In 2016, MetLife announced plans to spin off much of its US retail operations into a new company named Brighthouse Financial. Its MetLife Insurance Company USA, General American Life Insurance Company, Metropolitan Tower Life Insurance Company, and several other units will be included in the transaction, whether that be in the form of an initial public offering or a spin-off. Together, those units have represented about 20% of MetLife's total earnings.
In mid-2016 MassMutual bought MetLife's US retail captive agency distribution channel MetLife Premier Client Group and broker dealer MetLife Securities. (US retail businesses that
divested include the closed-block life insurance, property/casualty, and Metropolitan Life Insurance Company's life and annuity operations.)
The move to divest part of its core operations comes in the wake of the financial crisis and subsequent changes in the regulatory landscape. US regulators had designated MetLife one of four non-bank systemically important financial institutions (meaning it would pose a risk to the economy if it should collapse), but MetLife fought the designation, winning its case in a federal court in 2016. Regardless, the pending separation of its US life insurance business should calm any unrest over the group's size. The newly created company will also benefit from having a lower capital and compliance burden.

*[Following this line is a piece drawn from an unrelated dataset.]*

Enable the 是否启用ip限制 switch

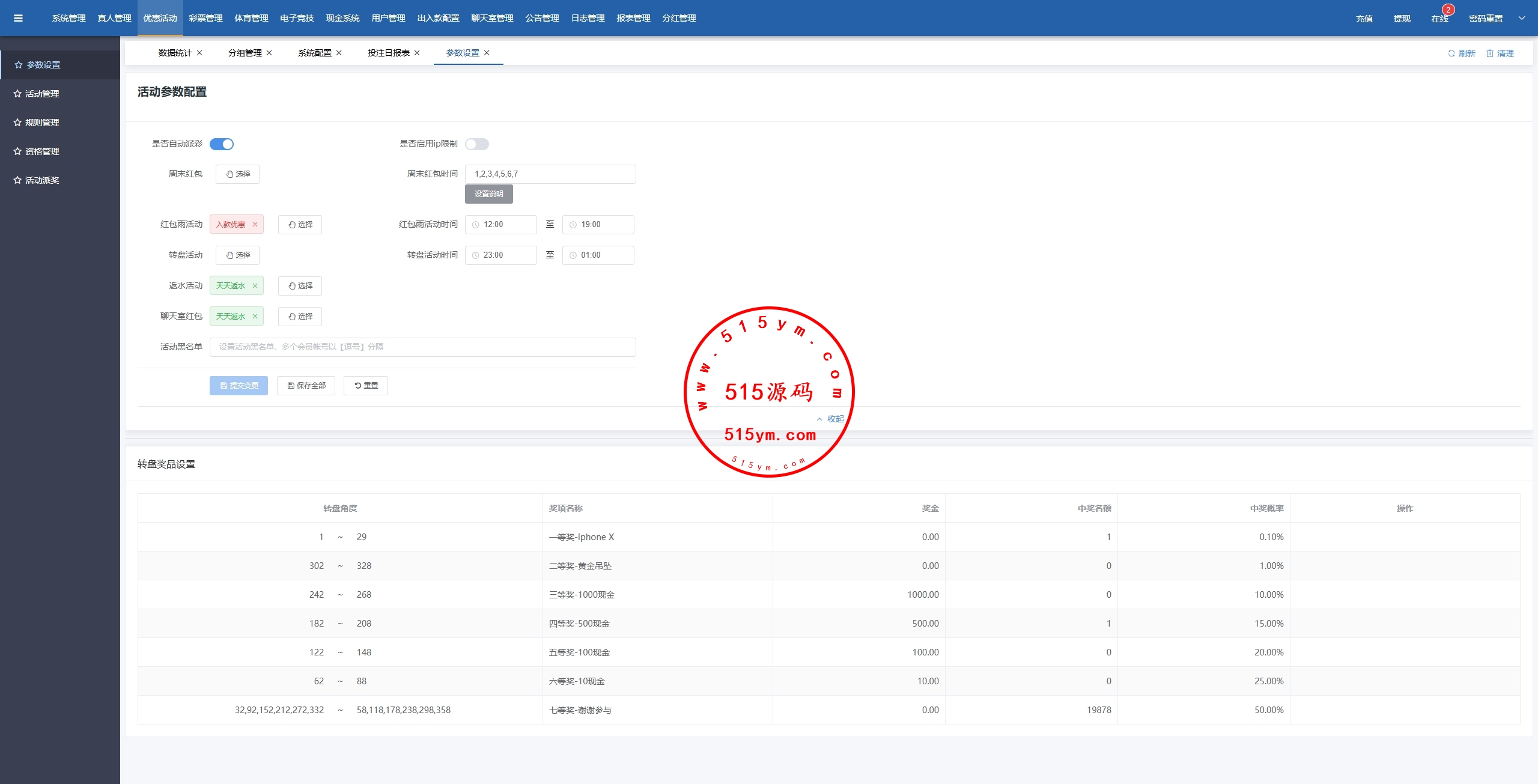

This is not the first major shuffling of MetLife's operations in recent years. It is exiting the bulk of its banking operations to avoid the increased scrutiny of banks under Dodd-Frank financial regulations. The company is working to surrender its status as a bank holding company. It has already sold its MetLife Bank depository operations and has stopped writing new residential mortgages and reverse mortgages.
Going forward, MetLife plans to focus on pension and retirement products, insurance sold to employers, and non-US life insurance. The company has pinned much of its growth efforts on emerging markets by increasing its already strong presence in the Asia/Pacific region and in Latin America through acquisitions and new product introductions. To support this growth, the company has organized its operations along geographic lines: The Americas; Europe, the Middle East and Africa (EMEA); and Asia.

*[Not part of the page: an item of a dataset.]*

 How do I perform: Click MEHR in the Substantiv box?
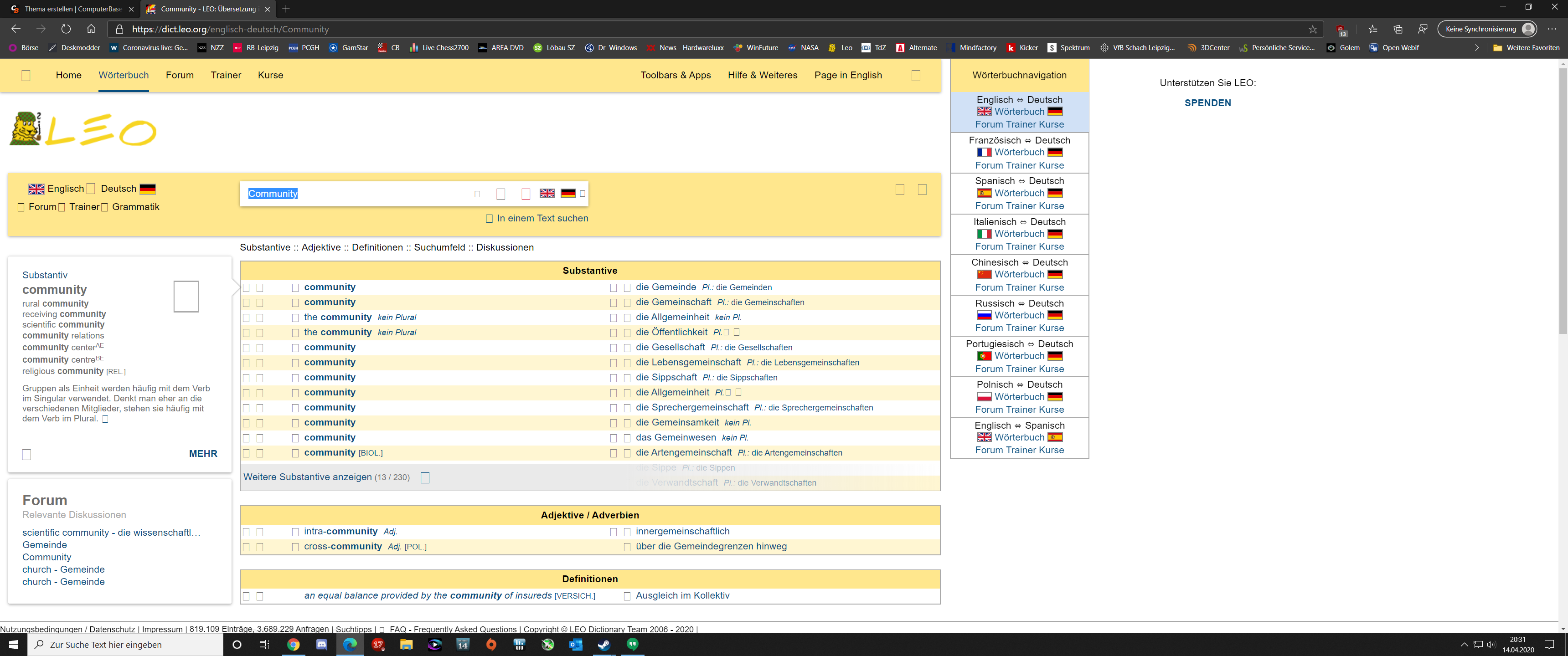(x=203, y=453)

Some of the individual and group products MetLife sells overseas include life insurance, accident and health insurance, credit insurance, and annuities and retirement products. It has also created a global employee benefits business to reach into new markets. To focus on
international businesses Metlife has been selling off select foreign assets. In 2014 it sold its UK annuity business to Goldman Sachs Group company Rothesay Life Ltd. for $5 billion.

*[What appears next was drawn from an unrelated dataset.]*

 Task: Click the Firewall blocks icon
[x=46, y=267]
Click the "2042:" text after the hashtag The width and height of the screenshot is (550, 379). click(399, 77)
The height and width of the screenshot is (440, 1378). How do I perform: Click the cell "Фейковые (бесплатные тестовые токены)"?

MetLife is focused on growing its annuity business through a range of products. One example is its new guaranteed minimum withdrawal benefit VA, FlexChoice.
In 2014 the company launched its MetLife SecureFlex Universal Life product.
Additionally, MetLife has been working to cuts its expenses, and is on track to meet its goal of achieving $1 billion in gross expense savings.
Mergers and Acquisitions
In mid-2017, MetLife agreed to buy Logan Circle Partners from Fortress Investment Group for some $250 million. Logan is the traditional fixed income asset management business of Fortress; it serves institutional investors and has more than $33 billion in assets under management.